## Source document
Flippy, flippin flipper?

The lists are not closed. The lists are full for a few select wineries. Distributers buy with intent to sell. Many of the current flippers are just ppl who were smart, lucky or just plain liked the wines that now are in great demand. And I think most like me buy the wines to drink otherwise the prices would be lower. More supply the lower the price.y

You can say that again!

blush

Was posted on eBob by Russell on 5/16/14:

"Thank you for the kind words folks, Bevan Cellars is a dream come true for Victoria and me. We started as wine enthusiasts, went all in financing it with a second on our home, our 401k’s and by keeping our day jobs until just last year.

We are incredibly sensitive to pricing and hated to raise our prices, this is our first in nine years, but the economics in Napa at this point make it almost impossible for new wineries to get going unless they start with a crazy level of funding.

Here is an example of one of our wines economics.

$30,000 per ton and we get 480 bottles per ton, so we start with a cost of $62+ per bottle.
$4.50 per bottle for barrels
$6 for facility
$2.23 per cork
$7.87 bottling and packaging
This is before wages, vineyard consultant, vehicle costs, interest, accounting, legal, compliance consultant, debt service, credit card processing, case good storage, travel, marketing, something for us, etc…
We have wines that we lose money on when we sell through distribution. Is that the case for all of our wines, or course not, but to think that we are making a high percentage of return is not the case.

To further the situation, competition in the Napa Valley for premium fruit is now at an all time high. Growers with special sites are inundated with people looking for fruit. I have lost out on over 20 vineyards in the past two years and spend a huge amount of time searching for the right combination of vineyard location, quality of farming and dirt and I don’t know when it will get any better as god isn’t making any more.

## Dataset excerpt
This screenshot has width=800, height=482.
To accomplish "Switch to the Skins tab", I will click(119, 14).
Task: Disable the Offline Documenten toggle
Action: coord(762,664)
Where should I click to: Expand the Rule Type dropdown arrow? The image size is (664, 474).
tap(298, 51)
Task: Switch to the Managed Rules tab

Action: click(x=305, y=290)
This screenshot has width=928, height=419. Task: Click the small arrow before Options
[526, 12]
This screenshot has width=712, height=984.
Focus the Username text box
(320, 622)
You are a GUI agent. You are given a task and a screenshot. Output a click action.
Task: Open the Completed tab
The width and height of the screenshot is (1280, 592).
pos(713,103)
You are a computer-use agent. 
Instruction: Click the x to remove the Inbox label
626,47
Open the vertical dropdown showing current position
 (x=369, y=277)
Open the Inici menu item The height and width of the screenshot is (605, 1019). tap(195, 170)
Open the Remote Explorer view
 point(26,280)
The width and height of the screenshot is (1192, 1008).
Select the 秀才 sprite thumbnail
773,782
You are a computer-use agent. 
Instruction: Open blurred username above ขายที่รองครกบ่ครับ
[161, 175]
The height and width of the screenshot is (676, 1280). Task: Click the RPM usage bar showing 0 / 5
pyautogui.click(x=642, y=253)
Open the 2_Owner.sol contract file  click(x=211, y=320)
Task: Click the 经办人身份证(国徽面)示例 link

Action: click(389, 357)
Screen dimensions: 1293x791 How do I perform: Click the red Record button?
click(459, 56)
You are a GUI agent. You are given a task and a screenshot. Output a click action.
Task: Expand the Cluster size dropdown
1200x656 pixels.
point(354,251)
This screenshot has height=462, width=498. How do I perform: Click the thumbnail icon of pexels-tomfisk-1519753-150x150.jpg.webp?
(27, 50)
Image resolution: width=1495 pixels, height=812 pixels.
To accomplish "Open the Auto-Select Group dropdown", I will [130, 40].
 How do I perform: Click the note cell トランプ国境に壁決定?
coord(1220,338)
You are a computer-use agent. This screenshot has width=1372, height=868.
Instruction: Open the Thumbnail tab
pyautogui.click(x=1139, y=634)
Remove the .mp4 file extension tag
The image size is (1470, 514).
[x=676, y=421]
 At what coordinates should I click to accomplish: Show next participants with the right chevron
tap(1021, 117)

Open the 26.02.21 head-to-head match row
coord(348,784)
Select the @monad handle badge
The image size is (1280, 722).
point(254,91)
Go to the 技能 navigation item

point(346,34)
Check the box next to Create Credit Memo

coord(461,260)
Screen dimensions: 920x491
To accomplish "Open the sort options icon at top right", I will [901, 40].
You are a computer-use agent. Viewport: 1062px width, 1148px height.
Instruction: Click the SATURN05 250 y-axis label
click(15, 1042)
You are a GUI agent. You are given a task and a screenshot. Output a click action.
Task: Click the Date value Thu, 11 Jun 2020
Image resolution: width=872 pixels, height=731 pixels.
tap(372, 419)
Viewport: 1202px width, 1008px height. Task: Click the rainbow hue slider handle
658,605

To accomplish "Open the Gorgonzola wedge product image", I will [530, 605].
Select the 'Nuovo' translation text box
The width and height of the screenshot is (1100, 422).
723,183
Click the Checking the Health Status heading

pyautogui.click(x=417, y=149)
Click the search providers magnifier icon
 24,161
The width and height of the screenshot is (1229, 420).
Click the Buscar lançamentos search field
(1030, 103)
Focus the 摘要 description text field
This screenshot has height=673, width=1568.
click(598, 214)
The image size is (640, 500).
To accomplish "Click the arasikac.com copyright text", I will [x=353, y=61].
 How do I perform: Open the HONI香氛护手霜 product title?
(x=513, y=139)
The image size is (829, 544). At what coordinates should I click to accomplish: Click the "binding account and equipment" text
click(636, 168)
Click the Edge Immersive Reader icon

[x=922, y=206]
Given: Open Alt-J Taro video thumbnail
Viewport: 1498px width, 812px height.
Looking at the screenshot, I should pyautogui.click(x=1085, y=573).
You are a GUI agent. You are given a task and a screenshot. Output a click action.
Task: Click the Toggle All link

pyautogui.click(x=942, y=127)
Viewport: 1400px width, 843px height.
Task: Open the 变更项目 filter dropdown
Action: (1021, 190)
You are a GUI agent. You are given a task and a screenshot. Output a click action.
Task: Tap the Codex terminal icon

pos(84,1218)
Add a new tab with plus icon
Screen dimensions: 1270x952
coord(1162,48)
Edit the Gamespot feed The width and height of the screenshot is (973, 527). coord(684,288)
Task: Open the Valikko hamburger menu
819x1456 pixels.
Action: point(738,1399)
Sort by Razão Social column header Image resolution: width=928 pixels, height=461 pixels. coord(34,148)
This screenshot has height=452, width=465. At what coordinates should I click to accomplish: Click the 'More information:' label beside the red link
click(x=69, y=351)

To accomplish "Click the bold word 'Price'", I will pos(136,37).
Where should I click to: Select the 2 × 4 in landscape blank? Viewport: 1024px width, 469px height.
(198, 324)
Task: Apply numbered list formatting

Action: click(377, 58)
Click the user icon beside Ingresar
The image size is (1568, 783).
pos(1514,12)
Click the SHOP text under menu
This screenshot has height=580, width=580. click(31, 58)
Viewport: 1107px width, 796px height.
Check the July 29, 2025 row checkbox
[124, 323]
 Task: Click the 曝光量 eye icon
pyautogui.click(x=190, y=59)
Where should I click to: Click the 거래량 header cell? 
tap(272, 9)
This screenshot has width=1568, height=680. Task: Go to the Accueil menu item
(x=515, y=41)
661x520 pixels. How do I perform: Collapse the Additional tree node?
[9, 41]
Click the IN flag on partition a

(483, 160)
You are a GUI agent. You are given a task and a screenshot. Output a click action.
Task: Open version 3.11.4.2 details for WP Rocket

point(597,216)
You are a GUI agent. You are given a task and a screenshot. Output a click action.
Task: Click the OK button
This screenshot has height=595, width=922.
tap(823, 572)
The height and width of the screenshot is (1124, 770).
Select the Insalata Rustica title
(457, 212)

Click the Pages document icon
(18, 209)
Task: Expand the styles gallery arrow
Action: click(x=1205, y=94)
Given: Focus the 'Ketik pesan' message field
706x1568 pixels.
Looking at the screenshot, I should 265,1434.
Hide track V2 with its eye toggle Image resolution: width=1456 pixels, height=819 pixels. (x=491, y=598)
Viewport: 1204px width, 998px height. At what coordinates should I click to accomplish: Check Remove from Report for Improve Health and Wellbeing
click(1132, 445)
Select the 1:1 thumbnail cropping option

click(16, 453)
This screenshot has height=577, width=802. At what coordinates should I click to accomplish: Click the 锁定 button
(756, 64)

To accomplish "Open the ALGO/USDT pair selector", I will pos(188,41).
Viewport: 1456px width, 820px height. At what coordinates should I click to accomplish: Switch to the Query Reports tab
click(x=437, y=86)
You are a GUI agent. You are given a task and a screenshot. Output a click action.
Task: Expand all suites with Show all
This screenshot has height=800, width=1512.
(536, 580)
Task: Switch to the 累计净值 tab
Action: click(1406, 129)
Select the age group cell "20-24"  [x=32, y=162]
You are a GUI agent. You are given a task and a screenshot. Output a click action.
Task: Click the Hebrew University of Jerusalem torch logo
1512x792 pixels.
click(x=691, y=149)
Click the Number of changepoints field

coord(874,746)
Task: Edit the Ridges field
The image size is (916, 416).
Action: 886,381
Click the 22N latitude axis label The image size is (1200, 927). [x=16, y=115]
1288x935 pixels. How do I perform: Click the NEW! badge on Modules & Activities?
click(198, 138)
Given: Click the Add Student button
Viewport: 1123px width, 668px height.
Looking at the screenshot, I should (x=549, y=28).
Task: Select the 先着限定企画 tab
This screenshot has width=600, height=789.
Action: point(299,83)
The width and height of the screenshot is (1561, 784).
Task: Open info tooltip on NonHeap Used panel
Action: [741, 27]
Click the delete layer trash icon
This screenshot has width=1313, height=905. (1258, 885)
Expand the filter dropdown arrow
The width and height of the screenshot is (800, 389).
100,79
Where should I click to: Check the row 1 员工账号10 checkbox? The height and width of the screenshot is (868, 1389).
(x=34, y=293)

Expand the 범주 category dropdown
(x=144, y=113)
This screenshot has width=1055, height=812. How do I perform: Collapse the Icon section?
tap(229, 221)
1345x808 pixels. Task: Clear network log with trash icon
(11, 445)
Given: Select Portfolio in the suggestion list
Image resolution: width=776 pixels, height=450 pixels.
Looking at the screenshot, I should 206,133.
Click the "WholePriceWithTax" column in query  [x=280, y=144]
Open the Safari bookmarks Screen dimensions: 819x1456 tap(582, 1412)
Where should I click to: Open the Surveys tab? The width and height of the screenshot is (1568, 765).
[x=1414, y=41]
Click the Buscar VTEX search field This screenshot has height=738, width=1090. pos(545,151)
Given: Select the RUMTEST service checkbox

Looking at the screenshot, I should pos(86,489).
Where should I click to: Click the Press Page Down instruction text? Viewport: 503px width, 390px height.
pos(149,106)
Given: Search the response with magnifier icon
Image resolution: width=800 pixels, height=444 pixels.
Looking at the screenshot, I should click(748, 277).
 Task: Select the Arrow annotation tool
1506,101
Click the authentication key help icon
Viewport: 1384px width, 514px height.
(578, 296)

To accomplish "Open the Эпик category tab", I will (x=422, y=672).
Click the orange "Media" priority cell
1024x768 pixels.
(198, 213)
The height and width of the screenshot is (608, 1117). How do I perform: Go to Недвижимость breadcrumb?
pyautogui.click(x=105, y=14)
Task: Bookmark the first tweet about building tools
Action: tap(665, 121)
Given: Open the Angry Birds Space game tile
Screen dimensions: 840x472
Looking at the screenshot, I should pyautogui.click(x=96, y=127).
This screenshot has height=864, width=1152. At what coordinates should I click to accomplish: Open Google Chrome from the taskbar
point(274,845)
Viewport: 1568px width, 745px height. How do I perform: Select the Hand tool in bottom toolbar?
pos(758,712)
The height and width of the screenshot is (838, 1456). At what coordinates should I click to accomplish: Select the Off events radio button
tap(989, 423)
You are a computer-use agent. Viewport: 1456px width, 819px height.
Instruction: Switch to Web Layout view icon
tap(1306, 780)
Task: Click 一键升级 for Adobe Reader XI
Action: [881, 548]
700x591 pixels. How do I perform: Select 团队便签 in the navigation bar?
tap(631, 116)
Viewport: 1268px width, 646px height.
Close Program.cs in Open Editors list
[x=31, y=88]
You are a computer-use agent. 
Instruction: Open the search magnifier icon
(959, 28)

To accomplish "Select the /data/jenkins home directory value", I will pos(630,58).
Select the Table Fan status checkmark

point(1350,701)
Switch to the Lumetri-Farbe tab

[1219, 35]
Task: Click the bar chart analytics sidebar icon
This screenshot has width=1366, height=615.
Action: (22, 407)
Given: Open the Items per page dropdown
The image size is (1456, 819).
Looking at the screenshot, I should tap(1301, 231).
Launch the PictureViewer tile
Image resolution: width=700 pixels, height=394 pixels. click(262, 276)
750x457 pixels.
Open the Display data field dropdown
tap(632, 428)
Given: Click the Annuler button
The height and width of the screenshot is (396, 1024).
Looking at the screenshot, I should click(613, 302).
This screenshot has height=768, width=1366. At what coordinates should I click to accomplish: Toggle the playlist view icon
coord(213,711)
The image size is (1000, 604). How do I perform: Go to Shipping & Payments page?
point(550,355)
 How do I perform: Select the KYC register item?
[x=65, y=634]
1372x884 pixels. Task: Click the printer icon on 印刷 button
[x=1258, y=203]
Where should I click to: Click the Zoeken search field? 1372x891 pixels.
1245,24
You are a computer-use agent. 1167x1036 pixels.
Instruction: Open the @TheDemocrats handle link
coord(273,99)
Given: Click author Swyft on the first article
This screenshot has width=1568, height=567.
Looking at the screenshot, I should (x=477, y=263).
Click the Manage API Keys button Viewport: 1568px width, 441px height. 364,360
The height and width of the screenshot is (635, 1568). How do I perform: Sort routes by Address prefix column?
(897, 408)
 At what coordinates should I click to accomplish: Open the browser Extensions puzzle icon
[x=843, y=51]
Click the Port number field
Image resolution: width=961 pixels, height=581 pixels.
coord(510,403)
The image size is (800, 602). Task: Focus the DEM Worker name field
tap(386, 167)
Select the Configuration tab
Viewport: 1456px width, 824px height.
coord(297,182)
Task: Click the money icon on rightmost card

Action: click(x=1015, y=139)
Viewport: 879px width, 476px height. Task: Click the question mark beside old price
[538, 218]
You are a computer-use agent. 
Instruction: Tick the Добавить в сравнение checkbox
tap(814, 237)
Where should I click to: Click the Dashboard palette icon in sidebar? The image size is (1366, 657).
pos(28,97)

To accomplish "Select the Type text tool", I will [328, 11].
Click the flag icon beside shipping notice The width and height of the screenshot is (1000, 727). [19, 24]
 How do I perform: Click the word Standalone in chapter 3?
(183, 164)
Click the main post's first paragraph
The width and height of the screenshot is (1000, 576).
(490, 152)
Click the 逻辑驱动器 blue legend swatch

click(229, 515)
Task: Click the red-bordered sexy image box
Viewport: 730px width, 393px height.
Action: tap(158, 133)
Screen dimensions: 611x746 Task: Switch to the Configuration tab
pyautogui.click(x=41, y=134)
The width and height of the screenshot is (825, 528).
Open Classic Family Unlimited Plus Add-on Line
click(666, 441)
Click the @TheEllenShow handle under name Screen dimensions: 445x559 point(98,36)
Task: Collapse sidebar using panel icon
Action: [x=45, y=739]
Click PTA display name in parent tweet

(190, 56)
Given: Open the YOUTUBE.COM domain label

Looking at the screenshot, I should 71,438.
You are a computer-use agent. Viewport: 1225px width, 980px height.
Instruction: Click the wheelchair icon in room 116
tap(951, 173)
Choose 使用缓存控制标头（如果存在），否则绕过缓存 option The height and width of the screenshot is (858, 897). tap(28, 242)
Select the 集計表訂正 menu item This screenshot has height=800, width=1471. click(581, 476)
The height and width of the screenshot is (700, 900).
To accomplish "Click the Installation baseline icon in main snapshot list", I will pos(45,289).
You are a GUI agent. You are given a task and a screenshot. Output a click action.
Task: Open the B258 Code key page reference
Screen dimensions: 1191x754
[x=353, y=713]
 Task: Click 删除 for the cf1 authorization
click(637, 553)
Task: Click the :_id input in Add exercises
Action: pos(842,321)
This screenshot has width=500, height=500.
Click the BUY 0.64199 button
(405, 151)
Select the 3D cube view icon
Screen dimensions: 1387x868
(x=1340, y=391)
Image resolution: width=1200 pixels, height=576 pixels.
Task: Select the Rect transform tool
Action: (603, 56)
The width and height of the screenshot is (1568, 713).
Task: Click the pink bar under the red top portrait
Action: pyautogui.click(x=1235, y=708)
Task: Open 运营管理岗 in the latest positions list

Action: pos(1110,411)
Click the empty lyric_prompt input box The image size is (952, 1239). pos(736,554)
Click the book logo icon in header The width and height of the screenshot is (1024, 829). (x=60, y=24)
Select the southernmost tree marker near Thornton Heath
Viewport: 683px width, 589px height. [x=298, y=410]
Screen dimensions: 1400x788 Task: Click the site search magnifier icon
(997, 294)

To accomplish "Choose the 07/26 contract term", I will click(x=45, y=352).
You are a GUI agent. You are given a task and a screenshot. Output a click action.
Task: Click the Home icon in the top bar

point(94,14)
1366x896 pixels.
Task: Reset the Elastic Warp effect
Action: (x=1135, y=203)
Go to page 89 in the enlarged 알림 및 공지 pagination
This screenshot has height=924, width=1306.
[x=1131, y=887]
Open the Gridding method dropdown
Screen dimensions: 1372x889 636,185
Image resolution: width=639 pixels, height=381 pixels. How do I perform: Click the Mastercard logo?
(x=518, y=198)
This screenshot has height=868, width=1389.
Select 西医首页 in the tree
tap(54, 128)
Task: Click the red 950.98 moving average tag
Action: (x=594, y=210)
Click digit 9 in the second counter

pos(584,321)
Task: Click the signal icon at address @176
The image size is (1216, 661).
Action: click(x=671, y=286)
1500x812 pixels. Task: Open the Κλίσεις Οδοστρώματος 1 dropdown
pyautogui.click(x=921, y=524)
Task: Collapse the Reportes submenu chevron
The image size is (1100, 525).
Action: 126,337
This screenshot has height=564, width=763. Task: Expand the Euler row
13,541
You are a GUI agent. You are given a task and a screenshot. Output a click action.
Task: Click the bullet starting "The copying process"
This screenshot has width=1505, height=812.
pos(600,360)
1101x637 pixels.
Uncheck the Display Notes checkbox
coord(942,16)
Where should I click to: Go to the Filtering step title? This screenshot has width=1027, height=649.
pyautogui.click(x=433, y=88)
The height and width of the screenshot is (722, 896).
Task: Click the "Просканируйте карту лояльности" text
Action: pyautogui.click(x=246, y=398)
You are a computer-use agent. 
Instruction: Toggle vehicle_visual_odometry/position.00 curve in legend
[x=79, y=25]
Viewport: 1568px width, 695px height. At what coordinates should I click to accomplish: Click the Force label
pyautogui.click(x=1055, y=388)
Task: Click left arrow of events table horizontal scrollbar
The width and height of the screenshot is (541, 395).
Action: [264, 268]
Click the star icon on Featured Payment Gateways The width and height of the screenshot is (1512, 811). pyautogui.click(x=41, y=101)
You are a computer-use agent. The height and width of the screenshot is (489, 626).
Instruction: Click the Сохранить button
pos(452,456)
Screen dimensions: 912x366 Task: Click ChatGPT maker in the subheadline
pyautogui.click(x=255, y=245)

## Set problem 1
Echo the passage of the forum post on wine pricing starting at "Was posted on" and ending at "our wines economics.".
## Set problem 2
In the forum post on wine pricing, how many vineyards does the winery owner say he has lost out on in the past two years?

## Expected answer 1
Was posted on eBob by Russell on 5/16/14:

"Thank you for the kind words folks, Bevan Cellars is a dream come true for Victoria and me. We started as wine enthusiasts, went all in financing it with a second on our home, our 401k’s and by keeping our day jobs until just last year.

We are incredibly sensitive to pricing and hated to raise our prices, this is our first in nine years, but the economics in Napa at this point make it almost impossible for new wineries to get going unless they start with a crazy level of funding.

Here is an example of one of our wines economics.

## Expected answer 2
Over 20 vineyards.